Per Bothner <per@bothner.com> writes:
> A "getter" returns the *contents* of a location, and set! changes the
> (contents of) this location.

Michael Livshin <mlivshin@bigfoot.com> writes:
> you set the setter to set-validate-counter-value, 
> et voila.

I would not complain if that were the case.  But, as Michael
already mentioned, it isn't.

As I understand the SRFI, for an object O written by some innocent user
there must be a setter which changes the (contents of) (some) location.
Who provides this setter, the user who has written O or the system?

From the SRFI:
"Each procedure that may be used as the first operand to set! must have
a corresponding "setter" procedure.
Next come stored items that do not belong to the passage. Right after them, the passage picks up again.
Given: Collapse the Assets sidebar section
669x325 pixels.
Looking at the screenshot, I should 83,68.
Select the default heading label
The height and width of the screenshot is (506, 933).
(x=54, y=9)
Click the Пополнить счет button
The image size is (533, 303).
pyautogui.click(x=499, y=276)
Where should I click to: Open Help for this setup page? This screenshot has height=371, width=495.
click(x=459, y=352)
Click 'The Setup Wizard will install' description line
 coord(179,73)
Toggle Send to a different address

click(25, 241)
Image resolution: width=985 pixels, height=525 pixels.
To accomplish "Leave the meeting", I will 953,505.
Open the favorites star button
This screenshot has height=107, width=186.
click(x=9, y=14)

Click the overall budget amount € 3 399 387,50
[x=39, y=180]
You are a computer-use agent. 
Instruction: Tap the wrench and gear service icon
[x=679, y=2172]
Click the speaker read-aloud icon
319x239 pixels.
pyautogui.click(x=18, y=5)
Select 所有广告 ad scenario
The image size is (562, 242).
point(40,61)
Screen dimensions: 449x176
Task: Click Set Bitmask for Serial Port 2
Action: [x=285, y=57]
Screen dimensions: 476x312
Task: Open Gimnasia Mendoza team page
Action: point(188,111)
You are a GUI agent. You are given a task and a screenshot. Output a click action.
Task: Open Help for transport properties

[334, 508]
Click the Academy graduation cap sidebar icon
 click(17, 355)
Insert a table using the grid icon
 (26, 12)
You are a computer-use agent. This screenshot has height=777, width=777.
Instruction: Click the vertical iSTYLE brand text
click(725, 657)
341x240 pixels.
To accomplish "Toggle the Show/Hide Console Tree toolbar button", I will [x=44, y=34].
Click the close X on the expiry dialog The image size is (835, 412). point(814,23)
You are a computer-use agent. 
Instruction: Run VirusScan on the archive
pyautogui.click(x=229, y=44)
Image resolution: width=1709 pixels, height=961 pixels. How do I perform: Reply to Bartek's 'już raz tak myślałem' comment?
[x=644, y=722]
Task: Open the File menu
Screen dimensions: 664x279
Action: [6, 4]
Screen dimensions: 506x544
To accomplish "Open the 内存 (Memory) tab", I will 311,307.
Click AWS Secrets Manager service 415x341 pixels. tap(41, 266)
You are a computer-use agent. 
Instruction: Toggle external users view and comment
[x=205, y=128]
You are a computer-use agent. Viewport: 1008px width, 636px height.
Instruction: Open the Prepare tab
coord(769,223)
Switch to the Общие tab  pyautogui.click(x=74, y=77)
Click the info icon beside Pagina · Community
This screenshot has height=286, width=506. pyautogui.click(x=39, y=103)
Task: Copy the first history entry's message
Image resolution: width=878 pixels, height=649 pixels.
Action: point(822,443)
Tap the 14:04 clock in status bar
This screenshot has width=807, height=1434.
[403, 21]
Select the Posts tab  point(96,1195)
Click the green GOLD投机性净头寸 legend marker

The builtin procedure setter takes
a procedure and returns the corresponding setter procedure."

Who protects the user from not only changing the location
unconditionally (type 4) but from checking the arguments (type 3)?


> >     1 not exported at all
> > 
> >     2 immutable
> > 
> >     3 mutable but specified modification (see set-validate-counter-value)
> > 
> >     4 mutable


Per Bothner <per@bothner.com> writes:
> A "getter" returns the *contents* of a location, and set! changes the
> (contents of) this location.

That means that generalized set! can only operate on type 4 locations and
the setter must be provided by the system.  But then:

From the sample implementation (by Lars Thomas Hansen):

(define setter 
  (let ((setters (list (cons car  set-car!)
                       (cons cdr  set-cdr!)
                       (cons caar (lambda (p v) (set-car! (car p) v)))
                       (cons cadr (lambda (p v) (set-car! (cdr p) v)))
                       (cons cdar (lambda (p v) (set-cdr! (car p) v)))
                       (cons cddr (lambda (p v) (set-cdr! (cdr p) v)))
                       (cons vector-ref vector-set!)
                       (cons string-ref string-set!))))
    (letrec ((setter
              (lambda (proc)
                (let ((probe (assv proc setters)))
                  (if probe
                      (cdr probe)
                      (error "No setter for " proc)))))
             (set-setter!
              (lambda (proc setter)
                (set! setters (cons (cons proc setter) setters))
                (unspecified))))
      (set-setter! setter set-setter!)
      setter)))

How can the system guess how a setter for (say) "mb-string" should
look like?  The implementor of mb-string can't provide a setter since
you can't force him to follow your specification and provide a type 4
setter.  To quote the sentence again:


> A "getter" returns the *contents* of a location, and set! changes the
> (contents of) this location.

I conclude that it is not possible to implement your SRFI without
c-level support.  Lars' implementation does not do what you want.